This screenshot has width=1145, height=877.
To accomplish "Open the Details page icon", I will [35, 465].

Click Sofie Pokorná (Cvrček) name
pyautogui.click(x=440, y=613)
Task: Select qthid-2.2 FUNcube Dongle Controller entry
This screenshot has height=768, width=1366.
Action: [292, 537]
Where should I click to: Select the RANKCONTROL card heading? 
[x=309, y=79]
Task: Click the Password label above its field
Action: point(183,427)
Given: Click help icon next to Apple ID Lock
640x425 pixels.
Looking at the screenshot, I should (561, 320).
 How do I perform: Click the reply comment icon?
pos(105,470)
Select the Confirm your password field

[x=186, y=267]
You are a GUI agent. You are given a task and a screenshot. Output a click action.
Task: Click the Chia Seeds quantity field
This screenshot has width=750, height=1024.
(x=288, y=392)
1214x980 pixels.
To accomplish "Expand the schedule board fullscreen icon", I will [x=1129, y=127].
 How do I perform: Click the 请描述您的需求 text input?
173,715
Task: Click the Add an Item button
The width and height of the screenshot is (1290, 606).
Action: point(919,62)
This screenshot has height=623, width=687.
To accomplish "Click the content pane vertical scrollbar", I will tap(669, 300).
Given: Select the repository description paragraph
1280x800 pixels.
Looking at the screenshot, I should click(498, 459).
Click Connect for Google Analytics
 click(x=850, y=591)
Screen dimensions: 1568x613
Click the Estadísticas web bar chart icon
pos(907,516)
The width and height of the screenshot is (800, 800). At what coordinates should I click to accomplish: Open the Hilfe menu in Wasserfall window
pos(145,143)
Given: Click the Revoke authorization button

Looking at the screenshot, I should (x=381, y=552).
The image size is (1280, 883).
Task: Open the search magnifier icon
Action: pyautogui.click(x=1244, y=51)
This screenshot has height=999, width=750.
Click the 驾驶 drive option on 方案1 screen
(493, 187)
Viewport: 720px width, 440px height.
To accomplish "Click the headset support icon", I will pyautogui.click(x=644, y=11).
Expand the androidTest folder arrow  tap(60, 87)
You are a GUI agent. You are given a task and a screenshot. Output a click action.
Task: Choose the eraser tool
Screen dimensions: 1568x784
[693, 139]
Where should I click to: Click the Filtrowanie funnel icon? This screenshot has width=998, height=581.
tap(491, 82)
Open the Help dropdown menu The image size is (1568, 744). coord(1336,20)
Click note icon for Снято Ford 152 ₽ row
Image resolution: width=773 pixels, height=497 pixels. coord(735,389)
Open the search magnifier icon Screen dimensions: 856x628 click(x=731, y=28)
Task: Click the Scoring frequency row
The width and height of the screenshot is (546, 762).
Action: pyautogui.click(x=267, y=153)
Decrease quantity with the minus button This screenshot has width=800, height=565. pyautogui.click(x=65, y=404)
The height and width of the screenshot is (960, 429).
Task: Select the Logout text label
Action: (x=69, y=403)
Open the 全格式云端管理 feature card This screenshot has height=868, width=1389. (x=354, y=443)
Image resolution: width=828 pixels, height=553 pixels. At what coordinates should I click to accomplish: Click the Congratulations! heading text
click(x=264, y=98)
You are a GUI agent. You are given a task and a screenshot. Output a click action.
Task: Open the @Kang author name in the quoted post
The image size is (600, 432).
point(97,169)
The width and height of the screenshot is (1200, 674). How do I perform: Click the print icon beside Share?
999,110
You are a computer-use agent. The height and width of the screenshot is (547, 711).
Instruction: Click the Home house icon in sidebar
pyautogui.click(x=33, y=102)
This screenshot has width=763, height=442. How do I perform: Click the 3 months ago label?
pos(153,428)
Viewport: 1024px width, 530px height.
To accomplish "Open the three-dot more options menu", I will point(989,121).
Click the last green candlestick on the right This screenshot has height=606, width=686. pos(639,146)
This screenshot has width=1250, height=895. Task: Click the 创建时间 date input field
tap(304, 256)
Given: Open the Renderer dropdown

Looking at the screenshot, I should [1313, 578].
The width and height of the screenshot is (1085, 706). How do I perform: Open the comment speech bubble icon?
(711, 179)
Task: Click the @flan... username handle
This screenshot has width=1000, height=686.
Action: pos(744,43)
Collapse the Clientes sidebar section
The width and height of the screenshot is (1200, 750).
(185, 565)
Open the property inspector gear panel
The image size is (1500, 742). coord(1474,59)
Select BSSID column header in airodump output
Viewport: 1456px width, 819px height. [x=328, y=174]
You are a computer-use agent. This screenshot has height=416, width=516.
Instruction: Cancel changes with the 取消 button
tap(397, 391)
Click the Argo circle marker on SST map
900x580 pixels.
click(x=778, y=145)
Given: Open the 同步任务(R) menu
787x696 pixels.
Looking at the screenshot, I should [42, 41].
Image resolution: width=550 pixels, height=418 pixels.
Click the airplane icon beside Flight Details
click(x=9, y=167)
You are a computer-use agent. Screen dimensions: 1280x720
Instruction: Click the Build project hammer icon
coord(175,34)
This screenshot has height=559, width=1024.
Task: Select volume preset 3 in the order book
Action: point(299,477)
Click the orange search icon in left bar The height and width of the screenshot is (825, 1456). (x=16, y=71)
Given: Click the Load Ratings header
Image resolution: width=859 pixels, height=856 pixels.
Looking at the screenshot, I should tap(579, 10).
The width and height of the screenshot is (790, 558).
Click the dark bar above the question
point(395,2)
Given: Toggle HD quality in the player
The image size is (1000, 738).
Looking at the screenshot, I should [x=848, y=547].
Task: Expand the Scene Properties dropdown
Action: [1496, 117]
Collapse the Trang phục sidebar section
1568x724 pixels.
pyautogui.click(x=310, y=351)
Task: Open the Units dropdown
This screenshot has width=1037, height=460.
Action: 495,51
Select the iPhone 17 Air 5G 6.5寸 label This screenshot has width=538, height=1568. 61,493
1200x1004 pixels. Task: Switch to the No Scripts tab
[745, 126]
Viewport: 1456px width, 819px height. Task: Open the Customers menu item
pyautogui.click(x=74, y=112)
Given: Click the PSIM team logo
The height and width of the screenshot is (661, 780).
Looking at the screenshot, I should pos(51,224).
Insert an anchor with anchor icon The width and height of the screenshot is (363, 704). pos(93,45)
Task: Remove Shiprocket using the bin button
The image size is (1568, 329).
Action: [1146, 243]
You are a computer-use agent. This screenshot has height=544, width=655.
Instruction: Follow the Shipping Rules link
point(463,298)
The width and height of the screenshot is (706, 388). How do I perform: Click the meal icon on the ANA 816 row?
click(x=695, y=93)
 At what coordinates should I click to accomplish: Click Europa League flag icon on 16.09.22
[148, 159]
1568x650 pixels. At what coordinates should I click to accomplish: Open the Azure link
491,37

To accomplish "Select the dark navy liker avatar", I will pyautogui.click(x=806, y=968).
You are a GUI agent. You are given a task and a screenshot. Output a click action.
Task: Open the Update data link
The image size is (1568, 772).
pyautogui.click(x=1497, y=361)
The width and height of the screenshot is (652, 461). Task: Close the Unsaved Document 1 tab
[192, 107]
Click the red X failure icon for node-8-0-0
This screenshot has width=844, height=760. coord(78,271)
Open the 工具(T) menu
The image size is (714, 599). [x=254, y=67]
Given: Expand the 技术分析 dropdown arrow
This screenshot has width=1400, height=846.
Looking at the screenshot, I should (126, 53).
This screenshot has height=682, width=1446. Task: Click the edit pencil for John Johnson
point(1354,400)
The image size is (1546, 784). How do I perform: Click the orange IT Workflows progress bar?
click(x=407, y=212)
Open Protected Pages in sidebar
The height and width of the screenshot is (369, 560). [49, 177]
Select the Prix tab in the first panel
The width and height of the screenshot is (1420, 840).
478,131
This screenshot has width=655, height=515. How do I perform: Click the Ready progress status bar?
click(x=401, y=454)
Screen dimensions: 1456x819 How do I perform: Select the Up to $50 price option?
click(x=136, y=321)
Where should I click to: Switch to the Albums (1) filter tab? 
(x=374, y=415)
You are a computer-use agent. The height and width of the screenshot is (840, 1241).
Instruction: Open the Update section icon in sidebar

-*-

→ Exercise prompt
Select every line in the material above where the string "computer" occurs, and copy it.

→ Answer space
You are a computer-use agent. The height and width of the screenshot is (547, 711).
You are a computer-use agent. This screenshot has height=416, width=516.
You are a computer-use agent. Screen dimensions: 1280x720
You are a computer-use agent. This screenshot has height=544, width=655.
You are a computer-use agent. The height and width of the screenshot is (840, 1241).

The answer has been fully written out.